HOW TO COMPLETE THIS TASK: Would you repeat each line below precisely as it stands?

Saved data entries:
______________________________

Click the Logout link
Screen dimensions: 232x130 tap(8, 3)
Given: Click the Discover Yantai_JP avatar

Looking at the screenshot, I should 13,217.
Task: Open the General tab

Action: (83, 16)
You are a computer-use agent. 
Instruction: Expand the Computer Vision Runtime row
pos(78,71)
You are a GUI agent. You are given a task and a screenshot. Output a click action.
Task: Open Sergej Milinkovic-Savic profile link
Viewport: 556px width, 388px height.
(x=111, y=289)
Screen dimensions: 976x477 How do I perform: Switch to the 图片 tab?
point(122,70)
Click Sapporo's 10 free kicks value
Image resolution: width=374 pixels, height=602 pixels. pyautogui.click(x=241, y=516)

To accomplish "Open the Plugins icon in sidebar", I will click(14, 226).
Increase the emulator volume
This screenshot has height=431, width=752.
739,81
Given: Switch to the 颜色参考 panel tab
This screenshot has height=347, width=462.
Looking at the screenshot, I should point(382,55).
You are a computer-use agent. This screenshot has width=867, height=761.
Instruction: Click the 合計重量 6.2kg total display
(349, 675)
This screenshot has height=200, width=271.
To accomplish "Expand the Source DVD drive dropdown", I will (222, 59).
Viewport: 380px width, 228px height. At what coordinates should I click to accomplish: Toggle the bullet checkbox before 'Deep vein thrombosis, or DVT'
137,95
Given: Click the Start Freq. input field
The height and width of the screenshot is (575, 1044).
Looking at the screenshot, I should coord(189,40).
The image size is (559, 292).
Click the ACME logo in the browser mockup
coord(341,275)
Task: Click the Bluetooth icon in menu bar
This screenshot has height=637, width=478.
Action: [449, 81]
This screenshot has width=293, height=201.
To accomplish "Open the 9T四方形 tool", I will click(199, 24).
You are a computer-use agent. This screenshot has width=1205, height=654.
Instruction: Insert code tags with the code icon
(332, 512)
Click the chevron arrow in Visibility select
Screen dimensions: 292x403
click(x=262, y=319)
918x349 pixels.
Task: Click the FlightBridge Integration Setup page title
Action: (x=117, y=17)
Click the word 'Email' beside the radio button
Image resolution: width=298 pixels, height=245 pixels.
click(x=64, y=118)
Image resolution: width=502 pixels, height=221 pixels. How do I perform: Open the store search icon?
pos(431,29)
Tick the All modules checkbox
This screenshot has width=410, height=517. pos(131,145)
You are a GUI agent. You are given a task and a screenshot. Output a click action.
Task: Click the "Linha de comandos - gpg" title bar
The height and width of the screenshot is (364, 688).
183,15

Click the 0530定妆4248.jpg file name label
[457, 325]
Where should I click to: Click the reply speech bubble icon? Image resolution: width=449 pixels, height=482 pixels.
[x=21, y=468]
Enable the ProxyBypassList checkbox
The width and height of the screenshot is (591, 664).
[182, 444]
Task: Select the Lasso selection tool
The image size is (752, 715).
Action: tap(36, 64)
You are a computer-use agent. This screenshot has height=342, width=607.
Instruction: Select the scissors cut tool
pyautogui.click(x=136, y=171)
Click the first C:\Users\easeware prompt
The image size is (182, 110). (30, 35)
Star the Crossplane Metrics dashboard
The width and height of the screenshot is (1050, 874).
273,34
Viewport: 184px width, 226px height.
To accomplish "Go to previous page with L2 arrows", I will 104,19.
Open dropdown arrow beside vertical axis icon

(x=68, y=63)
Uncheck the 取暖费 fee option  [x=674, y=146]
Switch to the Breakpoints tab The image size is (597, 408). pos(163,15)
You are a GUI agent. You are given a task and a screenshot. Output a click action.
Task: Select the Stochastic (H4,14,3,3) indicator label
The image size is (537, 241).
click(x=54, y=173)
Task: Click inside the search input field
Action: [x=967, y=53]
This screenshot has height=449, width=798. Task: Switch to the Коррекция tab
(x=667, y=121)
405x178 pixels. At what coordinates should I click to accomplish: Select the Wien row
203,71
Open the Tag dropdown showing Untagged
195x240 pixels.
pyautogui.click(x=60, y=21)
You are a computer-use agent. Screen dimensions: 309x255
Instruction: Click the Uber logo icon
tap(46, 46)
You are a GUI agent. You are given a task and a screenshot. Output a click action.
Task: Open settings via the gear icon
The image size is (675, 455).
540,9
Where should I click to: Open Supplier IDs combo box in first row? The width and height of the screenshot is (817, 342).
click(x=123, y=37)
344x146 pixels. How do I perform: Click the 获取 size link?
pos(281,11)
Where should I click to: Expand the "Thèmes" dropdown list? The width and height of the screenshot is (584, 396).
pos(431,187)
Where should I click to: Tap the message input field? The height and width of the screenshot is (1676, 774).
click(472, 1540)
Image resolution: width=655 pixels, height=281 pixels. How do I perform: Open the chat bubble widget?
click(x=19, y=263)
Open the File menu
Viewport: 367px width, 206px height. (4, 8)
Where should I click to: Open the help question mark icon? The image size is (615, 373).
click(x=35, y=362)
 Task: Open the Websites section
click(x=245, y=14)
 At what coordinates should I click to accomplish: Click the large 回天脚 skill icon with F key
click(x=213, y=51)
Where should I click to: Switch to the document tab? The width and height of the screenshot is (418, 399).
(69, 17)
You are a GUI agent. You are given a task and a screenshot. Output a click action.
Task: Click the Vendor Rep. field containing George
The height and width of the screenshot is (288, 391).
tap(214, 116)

______________________________

ANSWER BOX:
Click the Logout link
Screen dimensions: 232x130 tap(8, 3)
Given: Click the Discover Yantai_JP avatar

Looking at the screenshot, I should 13,217.
Task: Open the General tab

Action: (83, 16)
You are a computer-use agent. 
Instruction: Expand the Computer Vision Runtime row
pos(78,71)
You are a GUI agent. You are given a task and a screenshot. Output a click action.
Task: Open Sergej Milinkovic-Savic profile link
Viewport: 556px width, 388px height.
(x=111, y=289)
Screen dimensions: 976x477 How do I perform: Switch to the 图片 tab?
point(122,70)
Click Sapporo's 10 free kicks value
Image resolution: width=374 pixels, height=602 pixels. pyautogui.click(x=241, y=516)

To accomplish "Open the Plugins icon in sidebar", I will click(14, 226).
Increase the emulator volume
This screenshot has height=431, width=752.
739,81
Given: Switch to the 颜色参考 panel tab
This screenshot has height=347, width=462.
Looking at the screenshot, I should point(382,55).
You are a computer-use agent. This screenshot has width=867, height=761.
Instruction: Click the 合計重量 6.2kg total display
(349, 675)
This screenshot has height=200, width=271.
To accomplish "Expand the Source DVD drive dropdown", I will (222, 59).
Viewport: 380px width, 228px height. At what coordinates should I click to accomplish: Toggle the bullet checkbox before 'Deep vein thrombosis, or DVT'
137,95
Given: Click the Start Freq. input field
The height and width of the screenshot is (575, 1044).
Looking at the screenshot, I should coord(189,40).
The image size is (559, 292).
Click the ACME logo in the browser mockup
coord(341,275)
Task: Click the Bluetooth icon in menu bar
This screenshot has height=637, width=478.
Action: [449, 81]
This screenshot has width=293, height=201.
To accomplish "Open the 9T四方形 tool", I will click(199, 24).
You are a computer-use agent. This screenshot has width=1205, height=654.
Instruction: Insert code tags with the code icon
(332, 512)
Click the chevron arrow in Visibility select
Screen dimensions: 292x403
click(x=262, y=319)
918x349 pixels.
Task: Click the FlightBridge Integration Setup page title
Action: (x=117, y=17)
Click the word 'Email' beside the radio button
Image resolution: width=298 pixels, height=245 pixels.
click(x=64, y=118)
Image resolution: width=502 pixels, height=221 pixels. How do I perform: Open the store search icon?
pos(431,29)
Tick the All modules checkbox
This screenshot has width=410, height=517. pos(131,145)
You are a GUI agent. You are given a task and a screenshot. Output a click action.
Task: Click the "Linha de comandos - gpg" title bar
The height and width of the screenshot is (364, 688).
183,15

Click the 0530定妆4248.jpg file name label
[457, 325]
Where should I click to: Click the reply speech bubble icon? Image resolution: width=449 pixels, height=482 pixels.
[x=21, y=468]
Enable the ProxyBypassList checkbox
The width and height of the screenshot is (591, 664).
[182, 444]
Task: Select the Lasso selection tool
The image size is (752, 715).
Action: tap(36, 64)
You are a computer-use agent. This screenshot has height=342, width=607.
Instruction: Select the scissors cut tool
pyautogui.click(x=136, y=171)
Click the first C:\Users\easeware prompt
The image size is (182, 110). (30, 35)
Star the Crossplane Metrics dashboard
The width and height of the screenshot is (1050, 874).
273,34
Viewport: 184px width, 226px height.
To accomplish "Go to previous page with L2 arrows", I will 104,19.
Open dropdown arrow beside vertical axis icon

(x=68, y=63)
Uncheck the 取暖费 fee option  [x=674, y=146]
Switch to the Breakpoints tab The image size is (597, 408). pos(163,15)
You are a GUI agent. You are given a task and a screenshot. Output a click action.
Task: Select the Stochastic (H4,14,3,3) indicator label
The image size is (537, 241).
click(x=54, y=173)
Task: Click inside the search input field
Action: [x=967, y=53]
This screenshot has height=449, width=798. Task: Switch to the Коррекция tab
(x=667, y=121)
405x178 pixels. At what coordinates should I click to accomplish: Select the Wien row
203,71
Open the Tag dropdown showing Untagged
195x240 pixels.
pyautogui.click(x=60, y=21)
You are a computer-use agent. Screen dimensions: 309x255
Instruction: Click the Uber logo icon
tap(46, 46)
You are a GUI agent. You are given a task and a screenshot. Output a click action.
Task: Open settings via the gear icon
The image size is (675, 455).
540,9
Where should I click to: Open Supplier IDs combo box in first row? The width and height of the screenshot is (817, 342).
click(x=123, y=37)
344x146 pixels. How do I perform: Click the 获取 size link?
pos(281,11)
Where should I click to: Expand the "Thèmes" dropdown list? The width and height of the screenshot is (584, 396).
pos(431,187)
Where should I click to: Tap the message input field? The height and width of the screenshot is (1676, 774).
click(472, 1540)
Image resolution: width=655 pixels, height=281 pixels. How do I perform: Open the chat bubble widget?
click(x=19, y=263)
Open the File menu
Viewport: 367px width, 206px height. (4, 8)
Where should I click to: Open the help question mark icon? The image size is (615, 373).
click(x=35, y=362)
 Task: Open the Websites section
click(x=245, y=14)
 At what coordinates should I click to accomplish: Click the large 回天脚 skill icon with F key
click(x=213, y=51)
Where should I click to: Switch to the document tab? The width and height of the screenshot is (418, 399).
(69, 17)
You are a GUI agent. You are given a task and a screenshot. Output a click action.
Task: Click the Vendor Rep. field containing George
The height and width of the screenshot is (288, 391).
tap(214, 116)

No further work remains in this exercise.